What a delicious little trash confection this lycanthropic spoof is. Director Phillipe Mora, who also helmed schlock-horror classics like Howling II : Stirba, the Werewolf Bitch and The Beast Within, amongst others, has come home to his Australian roots to direct this third sequel in the howling series. It truly is a film like no other, one of the most bizarre horror sequels ever, and you probably need to be an Australian to fully grasp the silliness of it all. This is often due to the self-conscious cameos that permeate the film.
Professor Harry Beckenmeyer, (Aussie actor Barry Otto, well known to us Antipodeans) reknowned sociologist and werewolf expert, believes there's a race of Marsupial - hence the title - werewolves living in Australia. The president (Expatriate actor Michael Pate) gives him an assignment to go down under and track down these monsters. In the meantime, young marsupial werewolf Jerboa (the ludicrously beautiful Imogen Annesley) leaves her tribe of Mad-Max rejects in the Aussie outback to come to the city - Sydney. This is because her bald-headed stepfather, the leader of the tribe, had tried to rape her.
Before long, the naive Jerboa is working on a film-set - "The thing from Uranus" or something - and falling in love with the makeup artist, Donny.
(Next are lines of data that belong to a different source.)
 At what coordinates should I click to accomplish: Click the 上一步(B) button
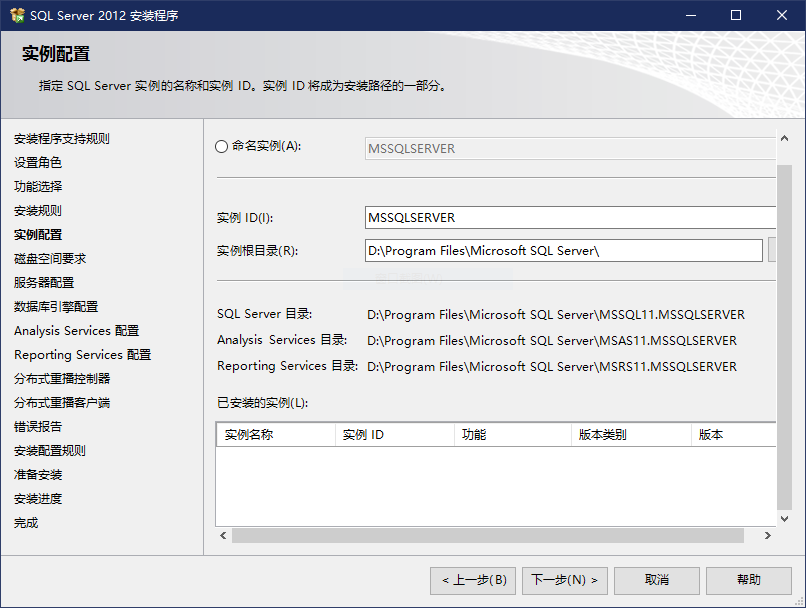tap(473, 580)
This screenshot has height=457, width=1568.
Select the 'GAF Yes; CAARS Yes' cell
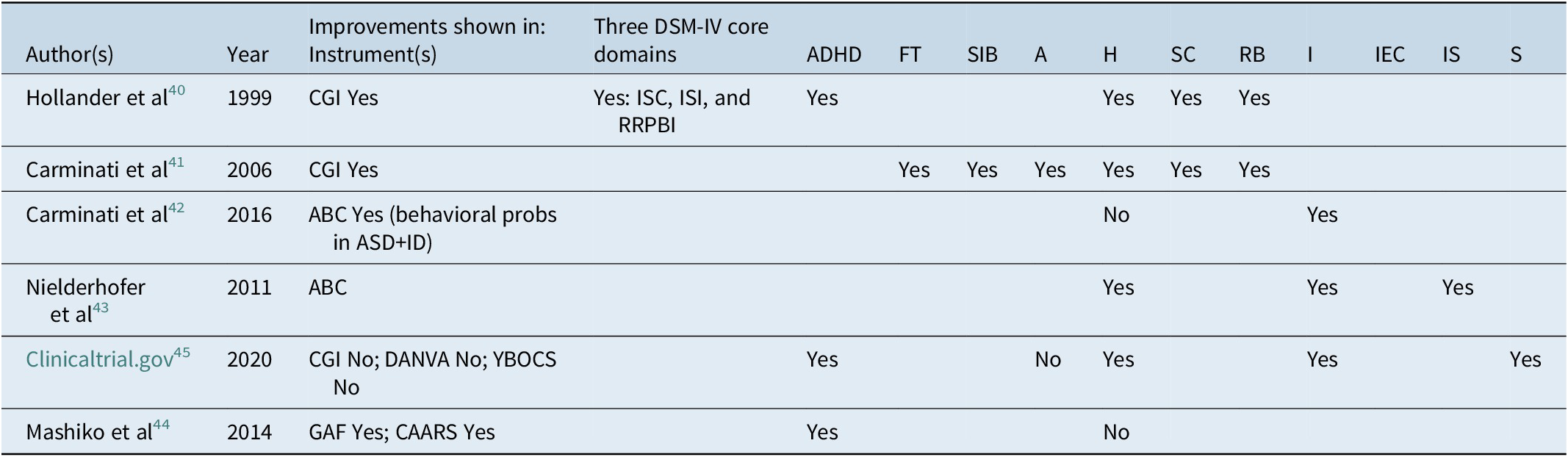[x=401, y=432]
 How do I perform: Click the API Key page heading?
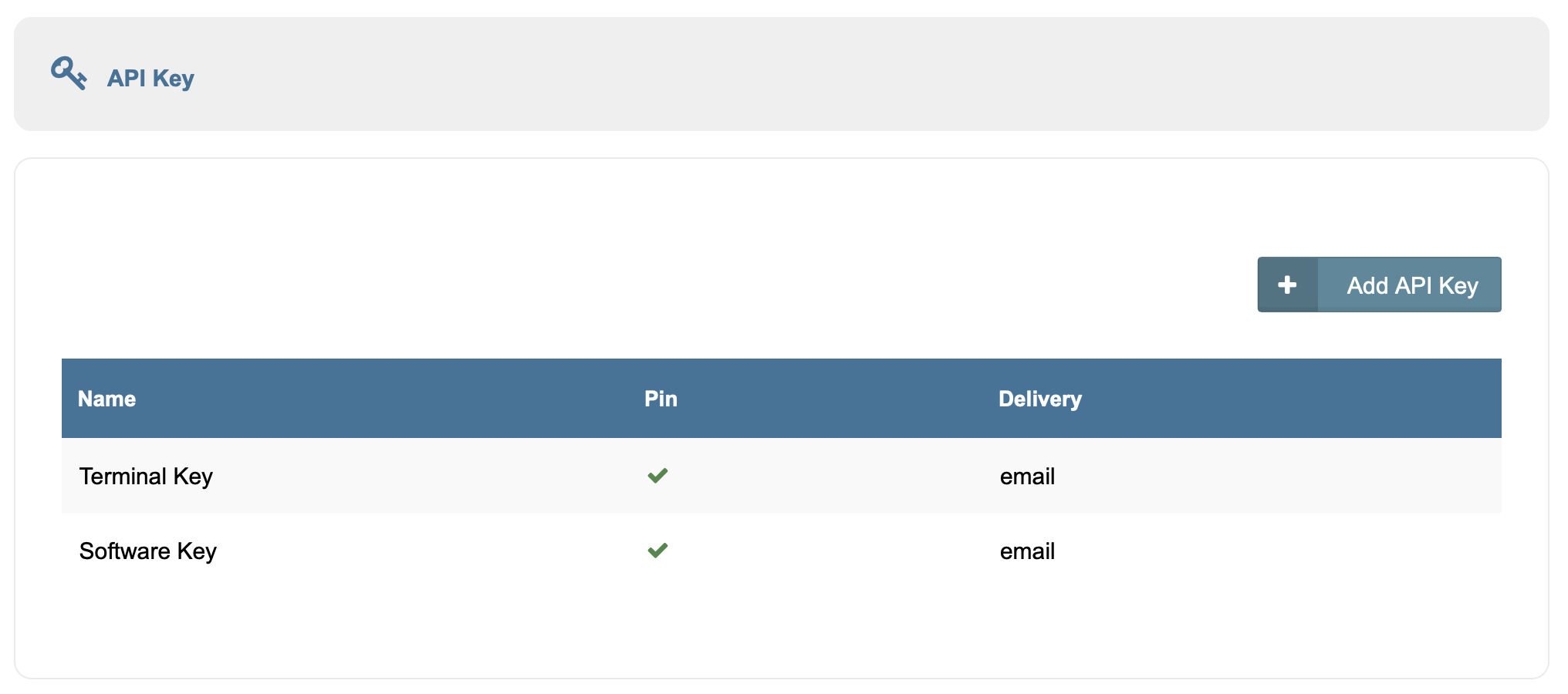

Film Icon Frank Thring is the director, hamming it up as usual. We glimpse the film in progess with one of the worst "bladder" transformations in history, but at least it's intentionally bad here. You know what I mean when I say bladder - when a character's head distorts and stretches under the swelling of the balloons of the fake head as he/she transforms into a werewolf, alien, etc. Anyway, soon enough three of Jerboa's tribe, dressed as nuns, are in pursuit and force the pregnant Jerboa and Donny to flee.
Jerboa is captured by Professor Harry, and examined, but escapes into the outback and eventually gives birth to a joey in a "touching" scene - yes, a little half-human werewolf-kangaroo baby. We can't be talking a serious movie here. Donny and Jerboa are reunited and Professor Harry falls in love with a Russian werewolf ballerina - a non-marsupial "true" werewolf who, initially drawn to the brutish leader of Jerboa's tribe - eventually falls in love with him in return. In the meantime, the army is in pursuit of the marsupials and wants to wipe them out. The killings by Jerboa's nun-like pursuers have returned to haunt them. However, to save the remnants of his tribe, the leader, Thylo (Max Fairchild) communes with the werewolf spirit of the outback to become "The big one", a giant werewolf head we only briefly see before he's blown up. Still, the army is off the trail and Jerboa and Donny are able to raise their son, in conjunction with Harry and the ballerina-werewolf Olga, who raise a daughter of their own in the now-peaceful outback.
Soon, though, the bright city lights beckon our heroes. Will the city force them to reveal their lycanthropic selves again, and with what consequences? Only Dame Edna Everage will know...
If this all sounds convoluted and ridiculous, it is. It's a send-up, pure and simple. Some of the cast are taking it seriously, but the cameos, like campy Australian film-critic Bill Collins as a surgeon, famous man-dressed-as-woman act Dame Edna Everage as an Oscar presenter right at the end, and Frank Thring in all his black-clad glory as the film-director ensure an atmosphere of the absurd. The makeup, transformations and werewolves are little more than adequate - the film-within-a-film transformation aside - and there's so little blood that most gorehounds will be bitterly let down. I can't imagine how this film was received by the international audience - surely it bombed? The bizarre plot-line has to be seen to be believed - in my plot summary I could barely cover all the little diversions and minor characters that pop up to entertain (or not, depending on your taste...). If you're in the mood for full-on gore, hairy antics and writhing werewolf sexuality, give this one a miss - it's all lightweight stuff compared to Mora's previous entry Stirba, Werewolf Bitch, which is great fun in its own right. The Marsupials, though, can only be considered a quirky, light horror-comedy.
The best way to watch this one is to be Australian, I'm afraid. Or maybe to read this review first and be warned! If you're in the right mood, matey, you'll have a howling good time, down under. Well, it beats Kangaroo Jack any day.